Collect every line in the records that contains the string "computer". Letter case must match.

DATA LINES
[start]

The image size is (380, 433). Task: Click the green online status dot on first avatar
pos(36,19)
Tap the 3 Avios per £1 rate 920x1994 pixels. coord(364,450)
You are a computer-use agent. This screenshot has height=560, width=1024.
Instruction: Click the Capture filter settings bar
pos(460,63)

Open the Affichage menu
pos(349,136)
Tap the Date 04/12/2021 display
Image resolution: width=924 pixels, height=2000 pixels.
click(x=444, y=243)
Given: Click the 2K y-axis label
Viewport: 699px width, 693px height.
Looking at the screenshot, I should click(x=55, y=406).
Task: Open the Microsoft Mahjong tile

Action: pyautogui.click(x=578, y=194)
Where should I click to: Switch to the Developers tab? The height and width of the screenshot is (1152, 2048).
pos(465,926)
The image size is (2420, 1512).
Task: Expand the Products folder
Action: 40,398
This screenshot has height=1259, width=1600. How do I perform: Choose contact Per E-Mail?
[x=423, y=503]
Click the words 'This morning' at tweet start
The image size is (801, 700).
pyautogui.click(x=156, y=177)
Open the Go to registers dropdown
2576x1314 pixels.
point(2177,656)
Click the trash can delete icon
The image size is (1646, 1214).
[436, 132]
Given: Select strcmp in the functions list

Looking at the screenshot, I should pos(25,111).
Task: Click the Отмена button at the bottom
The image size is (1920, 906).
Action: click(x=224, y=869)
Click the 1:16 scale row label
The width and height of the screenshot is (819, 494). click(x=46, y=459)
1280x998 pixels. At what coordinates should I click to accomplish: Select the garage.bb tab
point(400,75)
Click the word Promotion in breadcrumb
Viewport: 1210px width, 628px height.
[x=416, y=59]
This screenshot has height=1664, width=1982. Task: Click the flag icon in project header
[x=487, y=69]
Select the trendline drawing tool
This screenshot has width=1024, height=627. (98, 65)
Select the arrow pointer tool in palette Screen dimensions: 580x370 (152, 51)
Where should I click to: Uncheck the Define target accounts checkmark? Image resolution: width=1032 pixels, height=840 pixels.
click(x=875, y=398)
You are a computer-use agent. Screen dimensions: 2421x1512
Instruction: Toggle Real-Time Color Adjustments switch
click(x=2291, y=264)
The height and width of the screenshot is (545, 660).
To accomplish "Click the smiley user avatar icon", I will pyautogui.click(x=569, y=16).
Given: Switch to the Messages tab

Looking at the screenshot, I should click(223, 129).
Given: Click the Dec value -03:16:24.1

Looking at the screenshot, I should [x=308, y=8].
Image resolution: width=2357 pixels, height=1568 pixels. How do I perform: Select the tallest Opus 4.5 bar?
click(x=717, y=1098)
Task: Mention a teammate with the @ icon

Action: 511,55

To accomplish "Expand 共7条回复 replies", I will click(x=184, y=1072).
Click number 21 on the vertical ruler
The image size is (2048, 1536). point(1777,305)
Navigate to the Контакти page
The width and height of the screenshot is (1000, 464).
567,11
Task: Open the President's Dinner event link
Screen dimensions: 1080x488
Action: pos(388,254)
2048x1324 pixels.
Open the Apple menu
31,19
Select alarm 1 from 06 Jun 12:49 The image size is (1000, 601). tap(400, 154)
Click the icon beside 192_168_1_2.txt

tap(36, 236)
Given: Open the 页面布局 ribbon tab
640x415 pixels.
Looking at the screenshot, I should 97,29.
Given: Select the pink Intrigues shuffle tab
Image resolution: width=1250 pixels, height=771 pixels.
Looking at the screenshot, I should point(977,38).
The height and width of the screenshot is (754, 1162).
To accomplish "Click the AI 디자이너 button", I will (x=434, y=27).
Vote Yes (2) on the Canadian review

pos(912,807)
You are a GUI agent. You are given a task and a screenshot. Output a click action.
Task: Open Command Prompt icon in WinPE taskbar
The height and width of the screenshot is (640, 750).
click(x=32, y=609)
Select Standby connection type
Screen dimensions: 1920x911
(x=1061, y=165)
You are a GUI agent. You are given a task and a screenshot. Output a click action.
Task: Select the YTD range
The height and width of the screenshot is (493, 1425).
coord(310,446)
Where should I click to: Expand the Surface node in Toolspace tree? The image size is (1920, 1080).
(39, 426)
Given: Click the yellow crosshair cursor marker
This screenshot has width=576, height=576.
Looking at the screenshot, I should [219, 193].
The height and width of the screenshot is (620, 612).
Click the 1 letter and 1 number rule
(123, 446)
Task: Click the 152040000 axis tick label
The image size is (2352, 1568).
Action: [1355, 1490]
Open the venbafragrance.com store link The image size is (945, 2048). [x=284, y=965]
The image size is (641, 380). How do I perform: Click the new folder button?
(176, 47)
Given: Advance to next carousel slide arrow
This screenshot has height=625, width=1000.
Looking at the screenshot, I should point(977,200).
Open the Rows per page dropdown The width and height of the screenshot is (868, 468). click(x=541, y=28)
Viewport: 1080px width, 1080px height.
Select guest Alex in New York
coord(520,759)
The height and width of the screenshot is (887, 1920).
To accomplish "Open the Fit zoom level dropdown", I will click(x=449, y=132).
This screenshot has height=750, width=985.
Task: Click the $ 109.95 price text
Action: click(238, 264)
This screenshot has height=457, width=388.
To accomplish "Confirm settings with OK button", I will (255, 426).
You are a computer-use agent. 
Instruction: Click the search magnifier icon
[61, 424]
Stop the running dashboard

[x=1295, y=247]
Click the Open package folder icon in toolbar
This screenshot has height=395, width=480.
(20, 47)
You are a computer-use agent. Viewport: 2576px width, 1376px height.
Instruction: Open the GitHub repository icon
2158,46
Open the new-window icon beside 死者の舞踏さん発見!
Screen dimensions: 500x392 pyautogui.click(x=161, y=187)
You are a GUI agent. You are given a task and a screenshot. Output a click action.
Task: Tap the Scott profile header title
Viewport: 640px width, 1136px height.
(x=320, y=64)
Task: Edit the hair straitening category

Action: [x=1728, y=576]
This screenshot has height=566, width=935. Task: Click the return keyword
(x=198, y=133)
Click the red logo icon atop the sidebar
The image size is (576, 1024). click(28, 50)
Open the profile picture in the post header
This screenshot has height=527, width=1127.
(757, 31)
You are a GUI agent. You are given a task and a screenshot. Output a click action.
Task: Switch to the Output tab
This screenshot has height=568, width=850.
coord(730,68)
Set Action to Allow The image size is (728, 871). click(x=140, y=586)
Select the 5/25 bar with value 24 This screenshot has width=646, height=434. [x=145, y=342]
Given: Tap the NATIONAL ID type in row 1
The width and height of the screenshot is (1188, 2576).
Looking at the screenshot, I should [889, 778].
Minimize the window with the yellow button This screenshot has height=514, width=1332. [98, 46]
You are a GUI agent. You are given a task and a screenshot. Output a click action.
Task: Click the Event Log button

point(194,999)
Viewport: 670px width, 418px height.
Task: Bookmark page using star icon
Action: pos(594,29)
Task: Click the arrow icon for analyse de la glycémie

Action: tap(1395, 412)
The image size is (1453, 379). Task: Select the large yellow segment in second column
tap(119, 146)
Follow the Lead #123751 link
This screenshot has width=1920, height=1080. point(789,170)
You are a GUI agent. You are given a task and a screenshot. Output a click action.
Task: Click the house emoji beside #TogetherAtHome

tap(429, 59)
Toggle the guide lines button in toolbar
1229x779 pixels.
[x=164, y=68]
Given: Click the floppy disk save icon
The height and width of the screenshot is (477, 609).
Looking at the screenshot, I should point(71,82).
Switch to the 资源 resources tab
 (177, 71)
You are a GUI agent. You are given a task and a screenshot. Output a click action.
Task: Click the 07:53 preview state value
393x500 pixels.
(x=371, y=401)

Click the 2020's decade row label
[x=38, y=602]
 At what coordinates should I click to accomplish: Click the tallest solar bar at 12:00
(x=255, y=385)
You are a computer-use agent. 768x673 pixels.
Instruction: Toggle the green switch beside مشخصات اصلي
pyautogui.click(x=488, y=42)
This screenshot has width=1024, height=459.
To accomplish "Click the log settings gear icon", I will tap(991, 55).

[end]

OUTPUT FOR THIS TASK
You are a computer-use agent. This screenshot has height=560, width=1024.
You are a computer-use agent. Screen dimensions: 2421x1512
You are a computer-use agent. 
You are a computer-use agent. Viewport: 2576px width, 1376px height.
You are a computer-use agent. 768x673 pixels.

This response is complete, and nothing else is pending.